Instructions to follow: Using the records below, transcribe word for word the stretch from the line that contains "Switch to the ティッカー" through the line that contains "Given: Click wishlist", both end lines included, and nothing else.

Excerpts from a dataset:
--------

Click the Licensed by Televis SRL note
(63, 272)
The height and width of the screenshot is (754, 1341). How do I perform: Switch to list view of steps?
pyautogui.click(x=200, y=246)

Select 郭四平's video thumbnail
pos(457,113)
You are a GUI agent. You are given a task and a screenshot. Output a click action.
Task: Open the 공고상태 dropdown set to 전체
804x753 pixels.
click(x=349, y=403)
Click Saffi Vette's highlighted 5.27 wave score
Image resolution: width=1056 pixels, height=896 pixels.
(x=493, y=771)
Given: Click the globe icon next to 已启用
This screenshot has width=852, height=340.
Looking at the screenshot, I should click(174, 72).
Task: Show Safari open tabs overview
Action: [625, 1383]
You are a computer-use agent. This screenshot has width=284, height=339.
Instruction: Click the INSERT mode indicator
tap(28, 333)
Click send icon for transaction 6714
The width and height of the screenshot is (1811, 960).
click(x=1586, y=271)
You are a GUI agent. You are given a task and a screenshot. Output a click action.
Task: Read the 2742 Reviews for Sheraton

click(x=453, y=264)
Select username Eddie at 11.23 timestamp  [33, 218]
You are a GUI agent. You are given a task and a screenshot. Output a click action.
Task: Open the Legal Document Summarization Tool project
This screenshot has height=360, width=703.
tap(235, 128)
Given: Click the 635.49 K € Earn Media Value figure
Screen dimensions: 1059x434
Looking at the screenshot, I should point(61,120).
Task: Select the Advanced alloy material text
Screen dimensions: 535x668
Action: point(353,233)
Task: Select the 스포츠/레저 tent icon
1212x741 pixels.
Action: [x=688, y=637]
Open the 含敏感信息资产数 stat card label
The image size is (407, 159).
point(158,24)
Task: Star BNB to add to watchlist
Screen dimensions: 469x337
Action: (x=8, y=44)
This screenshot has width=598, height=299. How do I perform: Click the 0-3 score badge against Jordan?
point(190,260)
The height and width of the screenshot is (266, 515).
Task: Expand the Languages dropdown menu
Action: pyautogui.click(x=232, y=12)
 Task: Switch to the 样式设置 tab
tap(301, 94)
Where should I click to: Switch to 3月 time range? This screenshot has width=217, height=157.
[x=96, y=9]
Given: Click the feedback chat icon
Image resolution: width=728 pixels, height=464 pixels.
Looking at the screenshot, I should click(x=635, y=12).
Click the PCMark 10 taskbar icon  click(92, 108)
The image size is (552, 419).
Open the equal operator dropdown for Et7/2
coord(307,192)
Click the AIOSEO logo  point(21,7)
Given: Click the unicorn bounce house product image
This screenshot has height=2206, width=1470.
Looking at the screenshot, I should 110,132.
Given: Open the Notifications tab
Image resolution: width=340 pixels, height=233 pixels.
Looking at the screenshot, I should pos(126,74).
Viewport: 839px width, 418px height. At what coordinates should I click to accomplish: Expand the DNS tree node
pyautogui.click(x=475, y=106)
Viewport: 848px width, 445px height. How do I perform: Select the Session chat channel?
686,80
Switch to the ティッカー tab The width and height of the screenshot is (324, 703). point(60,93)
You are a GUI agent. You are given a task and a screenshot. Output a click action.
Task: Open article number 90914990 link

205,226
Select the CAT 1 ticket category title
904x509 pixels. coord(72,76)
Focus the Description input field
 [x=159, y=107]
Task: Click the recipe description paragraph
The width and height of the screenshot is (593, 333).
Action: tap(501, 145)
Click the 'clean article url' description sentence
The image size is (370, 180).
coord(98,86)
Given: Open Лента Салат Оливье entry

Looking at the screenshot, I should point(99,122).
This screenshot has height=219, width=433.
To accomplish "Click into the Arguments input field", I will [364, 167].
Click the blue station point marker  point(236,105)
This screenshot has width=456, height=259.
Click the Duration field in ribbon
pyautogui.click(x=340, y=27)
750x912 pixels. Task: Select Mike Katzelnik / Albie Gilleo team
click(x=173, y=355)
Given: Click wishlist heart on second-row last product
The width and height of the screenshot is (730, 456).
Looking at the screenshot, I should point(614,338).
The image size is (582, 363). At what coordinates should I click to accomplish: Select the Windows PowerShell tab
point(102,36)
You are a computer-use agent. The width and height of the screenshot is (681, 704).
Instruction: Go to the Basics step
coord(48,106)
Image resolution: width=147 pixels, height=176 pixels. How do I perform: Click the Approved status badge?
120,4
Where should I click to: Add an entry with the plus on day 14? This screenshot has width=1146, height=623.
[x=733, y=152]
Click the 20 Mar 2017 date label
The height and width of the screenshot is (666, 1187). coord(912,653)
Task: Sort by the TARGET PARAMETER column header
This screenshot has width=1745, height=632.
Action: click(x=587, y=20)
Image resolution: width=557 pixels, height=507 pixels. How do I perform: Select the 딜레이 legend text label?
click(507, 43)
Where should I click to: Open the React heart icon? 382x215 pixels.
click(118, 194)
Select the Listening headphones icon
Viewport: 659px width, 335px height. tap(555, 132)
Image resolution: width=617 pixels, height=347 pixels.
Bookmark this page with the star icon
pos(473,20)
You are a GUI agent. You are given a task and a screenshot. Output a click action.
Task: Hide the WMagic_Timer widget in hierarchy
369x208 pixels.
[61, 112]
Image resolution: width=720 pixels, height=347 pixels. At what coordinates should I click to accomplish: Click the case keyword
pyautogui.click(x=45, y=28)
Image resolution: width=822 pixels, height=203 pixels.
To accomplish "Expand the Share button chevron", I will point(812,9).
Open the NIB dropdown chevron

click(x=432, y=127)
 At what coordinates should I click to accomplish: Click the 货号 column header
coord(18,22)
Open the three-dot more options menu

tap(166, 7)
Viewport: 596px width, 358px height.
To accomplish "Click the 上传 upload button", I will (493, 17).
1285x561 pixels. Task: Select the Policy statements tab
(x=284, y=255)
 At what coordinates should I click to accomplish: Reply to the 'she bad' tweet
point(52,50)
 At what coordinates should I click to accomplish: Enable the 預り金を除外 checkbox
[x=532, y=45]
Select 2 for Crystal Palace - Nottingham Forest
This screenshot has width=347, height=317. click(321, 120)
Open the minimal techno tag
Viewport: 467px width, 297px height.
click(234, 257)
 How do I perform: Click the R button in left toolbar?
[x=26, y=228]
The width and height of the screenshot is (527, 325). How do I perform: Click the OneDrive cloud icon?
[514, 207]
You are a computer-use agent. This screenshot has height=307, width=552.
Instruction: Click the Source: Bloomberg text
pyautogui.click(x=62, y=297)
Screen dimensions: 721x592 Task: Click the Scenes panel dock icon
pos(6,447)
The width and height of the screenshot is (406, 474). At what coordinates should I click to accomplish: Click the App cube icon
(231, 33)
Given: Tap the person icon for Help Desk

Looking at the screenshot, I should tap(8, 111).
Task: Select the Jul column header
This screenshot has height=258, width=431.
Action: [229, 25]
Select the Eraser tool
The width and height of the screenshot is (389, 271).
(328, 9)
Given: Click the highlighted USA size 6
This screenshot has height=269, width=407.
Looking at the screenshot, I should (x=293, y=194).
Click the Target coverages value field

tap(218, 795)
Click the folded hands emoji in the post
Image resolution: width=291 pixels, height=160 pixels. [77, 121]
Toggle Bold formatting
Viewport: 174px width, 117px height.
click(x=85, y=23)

--------

Finished task:
Switch to the ティッカー tab The width and height of the screenshot is (324, 703). point(60,93)
You are a GUI agent. You are given a task and a screenshot. Output a click action.
Task: Open article number 90914990 link

205,226
Select the CAT 1 ticket category title
904x509 pixels. coord(72,76)
Focus the Description input field
 [x=159, y=107]
Task: Click the recipe description paragraph
The width and height of the screenshot is (593, 333).
Action: tap(501, 145)
Click the 'clean article url' description sentence
The image size is (370, 180).
coord(98,86)
Given: Open Лента Салат Оливье entry

Looking at the screenshot, I should point(99,122).
This screenshot has height=219, width=433.
To accomplish "Click into the Arguments input field", I will [364, 167].
Click the blue station point marker  point(236,105)
This screenshot has width=456, height=259.
Click the Duration field in ribbon
pyautogui.click(x=340, y=27)
750x912 pixels. Task: Select Mike Katzelnik / Albie Gilleo team
click(x=173, y=355)
Given: Click wishlist heart on second-row last product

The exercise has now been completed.